CP-2(3) sounds simple, but programs fail it for one reason: the contingency plan describes “how we recover” while never committing to “what must be back” and “by when” after activation. The control enhancement forces precision. You have to define the mission/business functions that matter, then plan the resumption of those functions within a defined time period starting from the moment you activate the contingency plan. 1
For a FedRAMP-aligned cloud environment, this requirement is not limited to infrastructure recovery. It includes business-relevant outcomes such as restoring authentication, logging, customer support workflows, billing if applicable, and any function your authorizing customer depends on to meet their own mission. Your “time period” must be realistic, internally approved, and backed by capabilities: people, tooling, alternate processing paths, and third-party commitments.
This page gives requirement-level guidance you can apply immediately: how to scope “functions,” set resumption time periods, write actionable runbooks, and retain evidence that survives an assessment.
Regulatory text
Requirement (verbatim): “Plan for the resumption of organization-defined mission and business functions within an organization-defined time period of contingency plan activation.” 1
What the operator must do:
- Define which mission and business functions are in scope for the system/service.
- Define the time period within which each function must be resumed, measured from contingency plan activation.
- Document a realistic, executable plan to resume those functions within that time period, not just “recover systems.” 1
Plain-English interpretation
You must be able to answer, in writing and with evidence:
- “If we declare an incident/disaster and activate the contingency plan, what business outcomes do we restore first?”
- “How fast do we restore each outcome?”
- “What exact steps, in what order, with what dependencies, get us there?”
In practice, assessors expect your resumption time period(s) to align with your broader contingency planning posture (for example, your BIA outputs, recovery objectives, and test results), but CP-2(3) specifically cares that the plan includes function resumption targets tied to activation. 1
Who it applies to
Entity types: Cloud Service Providers and Federal Agencies. 1
Operational context where this control shows up:
- FedRAMP or NIST 800-53 aligned authorization, where your system supports agency mission needs.
- Production environments where outages, ransomware, cloud region failures, identity failures, or third-party incidents can halt delivery of critical services.
- Any environment where “mission function” is broader than IT (for example, case processing, citizen services, payments, or public safety workflows that rely on your service).
Common scoping boundary: apply this at the system boundary defined for authorization. If multiple products share infrastructure, you still need function resumption commitments per authorized system because dependencies and priorities vary.
What you actually need to do (step-by-step)

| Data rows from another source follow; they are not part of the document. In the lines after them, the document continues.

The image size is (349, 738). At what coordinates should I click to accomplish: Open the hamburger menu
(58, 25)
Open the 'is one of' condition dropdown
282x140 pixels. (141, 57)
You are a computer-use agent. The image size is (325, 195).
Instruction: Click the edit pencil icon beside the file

Step 1: Define “mission and business functions” for the system
Create a function inventory that reflects outcomes, not components.
Good function statements (outcome-based):
- “Users can authenticate and obtain access tokens to the service.”
- “Customer can submit and retrieve records through the primary API.”
- “Security team can ingest and review audit logs needed for incident response.”
Weak function statements (component-based):
- “Database is up.”
- “Kubernetes cluster is running.”
Tie each function to:
- Primary users (agency operators, public users, internal teams)
- Supporting systems/services
- Data stores involved
- Third parties (IdP, DNS, email provider, ticketing system, payments, MSSP)
Step 2: Set a resumption time period per function
CP-2(3) requires an “organization-defined time period” from contingency plan activation. 1
Operationalize this as a simple table in the contingency plan:
| Function | Priority | Resumption time period (from plan activation) | Minimum acceptable service level | Owner |
|---|---|---|---|---|
| Authentication for privileged admins | Highest | [your defined period] | Break-glass access only acceptable initially | IAM lead |
| Primary customer API | High | [your defined period] | Read-only mode acceptable | SRE lead |
| Audit log availability to IR team | High | [your defined period] | Access to last known good log archive | SecOps lead |
Rules that make this defensible:
- Use one clock start: contingency plan activation time.
- Define what “resumed” means (minimum acceptable service level). Without that, teams claim success while customers still cannot operate.
- Get formal approval from business/system owners. If the CCO or authorizing stakeholder signs off, it signals governance, not wishful thinking.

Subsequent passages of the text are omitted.